葉は互生し、長さ3 - 8センチメートル (cm) の狭倒卵形や楕円形で先が尖る[6][4]。葉縁に丸い鋸歯があり、葉が大きくて鋸歯がないサカキと区別できる[6]。また、葉縁が裏側に反り返らない点でハマヒサカキとも区別できる[7]。葉は厚みがある革質である[9]。

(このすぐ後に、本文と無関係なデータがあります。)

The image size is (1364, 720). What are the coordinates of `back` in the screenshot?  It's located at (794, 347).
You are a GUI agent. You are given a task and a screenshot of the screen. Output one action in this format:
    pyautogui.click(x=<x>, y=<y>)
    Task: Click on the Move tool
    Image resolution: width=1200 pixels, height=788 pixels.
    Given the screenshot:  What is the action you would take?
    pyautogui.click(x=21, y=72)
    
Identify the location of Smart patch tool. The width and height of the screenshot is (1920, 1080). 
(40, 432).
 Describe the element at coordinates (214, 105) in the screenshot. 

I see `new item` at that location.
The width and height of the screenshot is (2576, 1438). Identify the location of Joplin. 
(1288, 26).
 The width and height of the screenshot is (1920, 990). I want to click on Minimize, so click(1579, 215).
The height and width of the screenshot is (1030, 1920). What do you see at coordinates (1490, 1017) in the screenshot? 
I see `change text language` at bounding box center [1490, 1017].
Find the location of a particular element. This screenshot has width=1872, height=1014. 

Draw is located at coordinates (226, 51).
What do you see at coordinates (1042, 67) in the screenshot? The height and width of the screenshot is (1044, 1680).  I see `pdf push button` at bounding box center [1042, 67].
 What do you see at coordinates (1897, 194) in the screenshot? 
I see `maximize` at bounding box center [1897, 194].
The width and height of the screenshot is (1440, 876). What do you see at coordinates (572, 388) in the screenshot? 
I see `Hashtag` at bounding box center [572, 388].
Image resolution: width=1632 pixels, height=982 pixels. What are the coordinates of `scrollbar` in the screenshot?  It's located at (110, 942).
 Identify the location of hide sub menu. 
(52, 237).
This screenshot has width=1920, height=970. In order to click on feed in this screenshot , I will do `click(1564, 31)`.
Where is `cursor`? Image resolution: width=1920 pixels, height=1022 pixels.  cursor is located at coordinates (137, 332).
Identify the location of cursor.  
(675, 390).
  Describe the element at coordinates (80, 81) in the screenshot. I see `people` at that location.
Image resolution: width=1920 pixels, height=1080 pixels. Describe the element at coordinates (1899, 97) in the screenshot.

花期は3 - 4月[6]。雌雄異株[9][6]。ただし中間的な株も存在するとされる[7]。葉腋から枝の下側に短くぶら下がるように径3 - 6ミリメートル (mm) ほどの白い花が下向きに多数咲く[6][3]。花は淡黄色で壺状の5弁花で、都市ガスのような独特の強い芳香を放つ[3]。ヒサカキ属の植物は腐った肉のような臭いを放って昆虫をだまして花粉を運ばせる腐肉擬態花をもつことで知られる[5]。ヒサカキの匂いは「たくわん漬け」[5]とも表現される。雄花は雄蕊が10 - 15個、雌花は雌蕊1個がつく[6]。
果期は10 - 12月[3]。果実は直径4 mmの球形で、秋から冬にかけて黒紫色に熟す[9][6]。
冬芽は裸芽で、枝先と葉腋につき、ほぼ枝と同色をしている[4]。枝先の頂芽は披針形で大きくて先が曲がり、側芽は小さい[4]。花芽が多数つく[4]。